Why compliance and logistics matter more than people think
A surplus inventory sale is not finished when a buyer says yes. Someone still has to handle the purchase orders, shipping documents, compliance requirements, freight coordination, and pickup timelines. Sotira makes a point of saying those steps are streamlined inside the platform, which helps explain why the company talks about itself as workflow and compliance automation software, not only as a marketplace.
That distinction matters because operational friction is often what kills resale value.
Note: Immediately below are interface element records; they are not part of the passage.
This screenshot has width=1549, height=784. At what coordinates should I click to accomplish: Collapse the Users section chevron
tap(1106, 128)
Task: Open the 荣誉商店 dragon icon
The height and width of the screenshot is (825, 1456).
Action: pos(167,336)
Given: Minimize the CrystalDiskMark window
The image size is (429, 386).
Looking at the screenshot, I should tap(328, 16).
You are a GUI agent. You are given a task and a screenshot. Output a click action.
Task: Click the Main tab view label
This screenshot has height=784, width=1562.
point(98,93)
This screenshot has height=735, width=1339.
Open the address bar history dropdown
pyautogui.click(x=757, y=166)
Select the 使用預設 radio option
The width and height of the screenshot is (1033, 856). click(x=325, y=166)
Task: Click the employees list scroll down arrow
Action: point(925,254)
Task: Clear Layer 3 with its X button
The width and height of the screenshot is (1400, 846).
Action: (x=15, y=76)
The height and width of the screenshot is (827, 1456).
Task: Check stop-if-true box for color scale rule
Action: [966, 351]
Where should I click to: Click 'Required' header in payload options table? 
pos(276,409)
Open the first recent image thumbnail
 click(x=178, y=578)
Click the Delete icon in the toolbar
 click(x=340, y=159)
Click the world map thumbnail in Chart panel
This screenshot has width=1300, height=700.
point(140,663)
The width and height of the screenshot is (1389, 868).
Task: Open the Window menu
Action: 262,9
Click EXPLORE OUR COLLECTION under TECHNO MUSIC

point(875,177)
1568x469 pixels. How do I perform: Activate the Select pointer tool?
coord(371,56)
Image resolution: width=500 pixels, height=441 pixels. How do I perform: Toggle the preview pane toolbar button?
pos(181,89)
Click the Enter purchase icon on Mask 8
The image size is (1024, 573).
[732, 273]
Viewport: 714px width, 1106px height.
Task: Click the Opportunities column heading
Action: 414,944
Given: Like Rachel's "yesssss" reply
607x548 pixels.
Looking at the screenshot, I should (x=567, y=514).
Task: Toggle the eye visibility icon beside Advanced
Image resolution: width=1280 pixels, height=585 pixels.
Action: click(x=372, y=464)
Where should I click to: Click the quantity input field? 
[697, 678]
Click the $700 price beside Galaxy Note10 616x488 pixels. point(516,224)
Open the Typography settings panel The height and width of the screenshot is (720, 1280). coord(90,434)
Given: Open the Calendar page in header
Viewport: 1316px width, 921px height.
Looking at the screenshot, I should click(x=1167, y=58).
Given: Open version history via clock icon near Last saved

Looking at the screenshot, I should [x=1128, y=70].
A brand may have buyer interest, but if the documentation, compliance rules, or logistics coordination become too messy, the deal slows down or disappears. By treating paperwork, freight, and transactional flow as part of the product, Sotira is aiming at the real bottleneck. That is a more practical application of AI and automation than the usual marketing claims around retail technology.
What this means for retail waste and circular commerce
There is also a broader environmental angle here, though it works best when described in operational terms instead of vague sustainability language. Sotira says it has rerouted millions of pounds of unsold inventory from landfills. That turns surplus management into more than a balance-sheet issue. It becomes part of a circular commerce model where products still have downstream value if brands can access the right buyers quickly and safely.
That may be one reason Amrita Bhasin’s work gets attention beyond startup circles. Her public profile consistently connects retail, supply chain, circular economy, and waste reduction. The bigger idea is simple: a lot of retail waste is not caused by products having zero value. It is caused by bad matching, poor timing, weak systems, and too much friction in the secondary market. Fix those gaps, and brands can recover costs while reducing shrink, landfill volume, and unnecessary waste.
What other retail and e-commerce operators can learn from Amrita Bhasin
The biggest takeaway from Amrita Bhasin’s approach is that unsold inventory should not be treated like an afterthought. Brands need a surplus strategy before inventory becomes a full-blown financial problem. That means building cleaner inventory visibility, faster response systems, stronger resale policies, and better off-price or secondary market relationships before the pressure hits. Sotira’s model is built around that exact shift from reactive liquidation to more proactive inventory recovery.
There is also a useful lesson here about AI in commerce. The most valuable AI applications are often not the flashy customer-facing ones. Sometimes the better use case is buried in operations, where small gains in matching, timing, pricing, and workflow can unlock real margin. In that sense, Sotira feels less like a trendy AI startup and more like infrastructure for an overlooked part of retail. That is what makes Amrita Bhasin’s work with Sotira worth watching.